*PROVIDED TEXT*.
Recently, thanks to my sister Coleen, I have completely fallen in love with a children’s book entitled I’ll Love You Till the Cows Come Home and the follow up, I’ll Love You Till the Crocodiles Smile. They are arguably two of the cutest and most clever children’s books I’ve ever read. And yes, I know how that sounds but you just have to trust me.
I started doing some research on that expression, “Till the cows come home,” and I found out it is an actual thing. The cows really do come home!
One of the oldest and most beautiful Alpine traditions in Austria, parts of Germany, and Switzerland is this: every spring, farmers take their cows high into the Alps to graze on mountain meadows all summer long.
In early fall, usually September or October, the cows “come home” to the villages before winter snow arrives.
And somehow… this practical farming task turned into an enormous cultural celebration.
The cows are often decorated with:
- giant flower crowns
- evergreen branches
- ribbons
- embroidered harnesses
- huge bells
According to Wikipedia, one special cow, often the lead cow, may wear an elaborate crown-like arrangement called a Kranzkuh (“wreath cow”). And in some traditions, the decorations include crosses or mirrors meant historically for protection and blessing.

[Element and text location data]
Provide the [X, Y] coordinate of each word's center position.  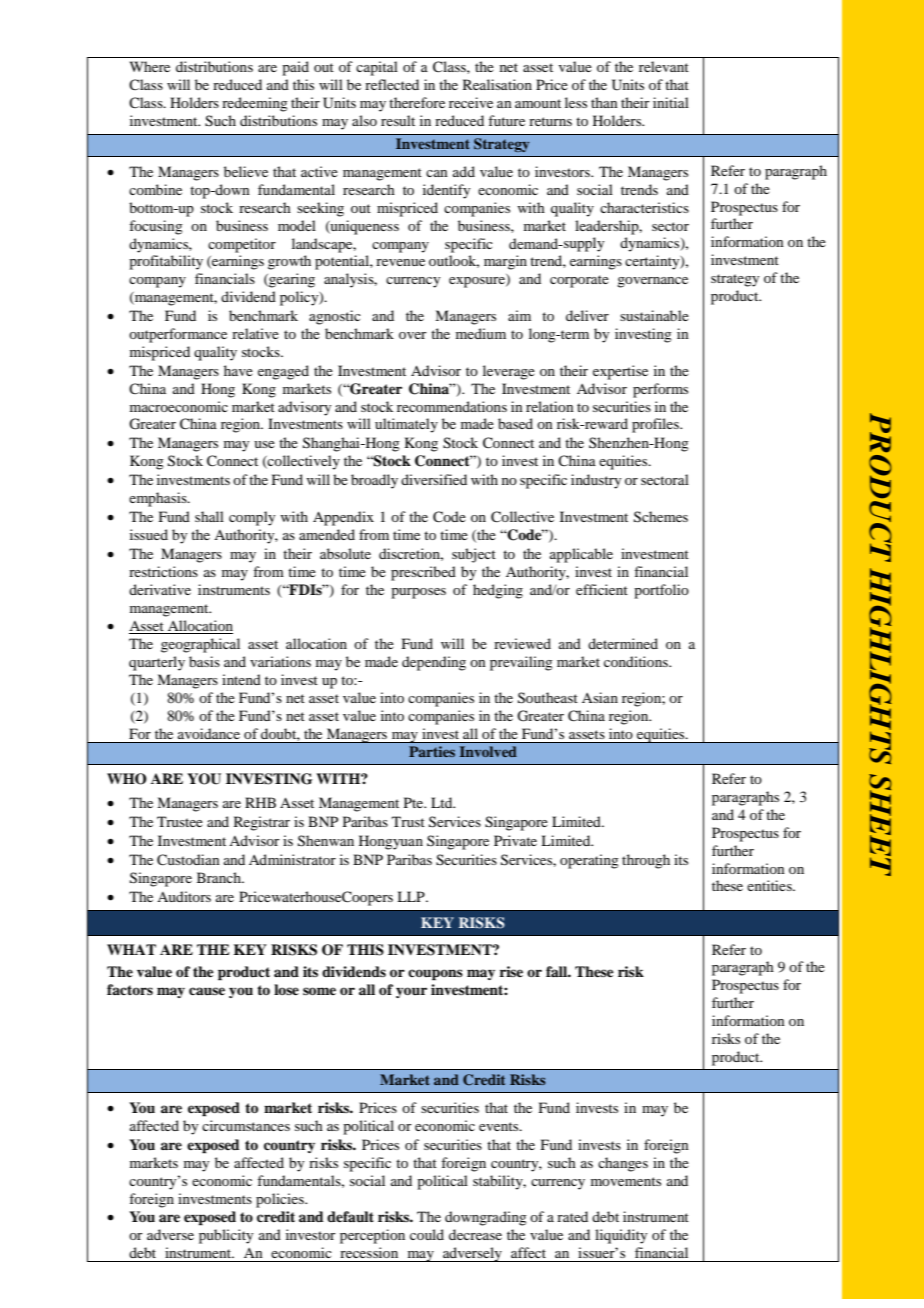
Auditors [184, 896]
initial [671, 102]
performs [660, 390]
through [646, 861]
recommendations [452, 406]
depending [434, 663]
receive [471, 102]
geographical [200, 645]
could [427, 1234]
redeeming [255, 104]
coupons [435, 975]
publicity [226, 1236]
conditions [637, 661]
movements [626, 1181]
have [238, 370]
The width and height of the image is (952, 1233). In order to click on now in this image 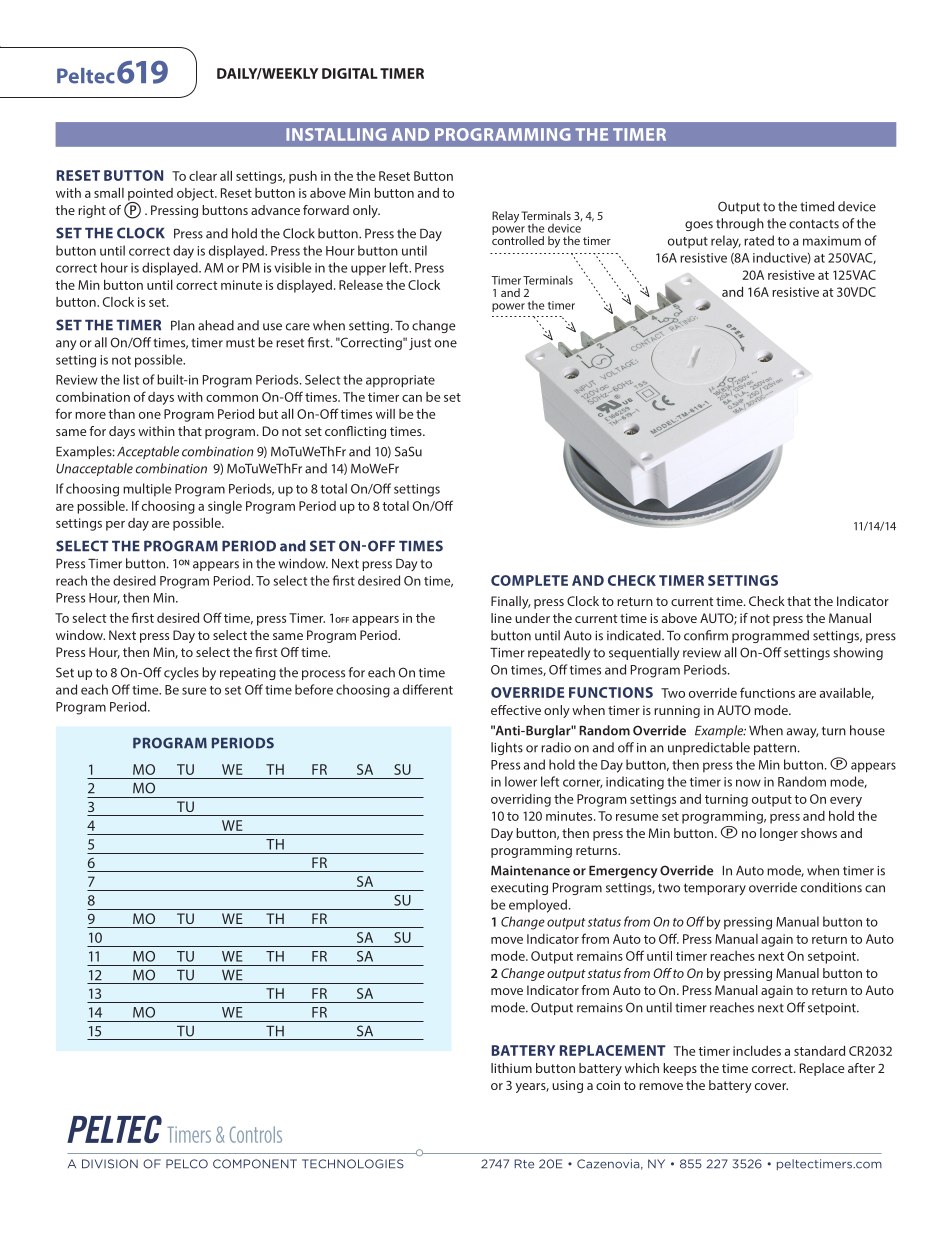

*WHAT IS ASKED*.
(a) In the post about the cows coming home, in which months do the cows usually return to the villages?
(b) Please resume the post about the cows coming home after its final sentence.

*EXERCISE RESULTS*.
(a) Usually in September or October, in early fall, before winter snow arrives.

(b)
If the summer passes without serious accidents or deaths for the herders or animals, the cows are decorated in celebration and gratitude. If there is a tragedy during the season, the cows often come down without decorations.
The bells are one of the most memorable parts. It is said that you hear them before you see the herd, the deep clanging echoing through the mountains and villages.
The whole thing becomes a village festival:
- traditional music
- folk dancing
- markets
- local cheese and bread
- beer and schnapps
- people in traditional clothing
- entire towns lining the streets
Underneath the wreaths and the flowers and celebration, though, there’s something deeper going on culturally.
These Alpine communities spent centuries depending on the mountains for survival. Summer grazing high in the Alps allowed villages to preserve valley farmland for winter hay and crops.
The movement of the animals literally shaped the Alpine landscape and economy for generations.
And the return of those animals became a beloved tradition.
Merriam-Webster defines “tradition” as an inherited, established, or customary pattern of thought, action, or behavior.
We need traditions because things that are steady, reliable, and always there often stop registering with the same emotional weight. Our brains acclimate to them and they just become routine.
Homework and packed lunches.
Rides to practice and permission slips.
Laundry and grocery lists.
Calendars and carpools.
Ordinary Tuesdays.
Work deadlines and unanswered emails.
Dinner plans and dishes.
Dance concerts and football games.
Bedtimes and alarm clocks.
Years quietly passing in the background of our everyday lives.
But traditions interrupt those things.
They create intentional pauses and attention around things that might otherwise blur into the background through repetition alone.
We humans seem to need rituals, holidays, anniversaries, reunions, graduations, birthday candles, church and community gatherings, and yes, Mother’s Day, partly because they help restore proportion to things we’ve adapted to.
They help us see familiar things with fresh eyes for a moment, before life speeds back up again.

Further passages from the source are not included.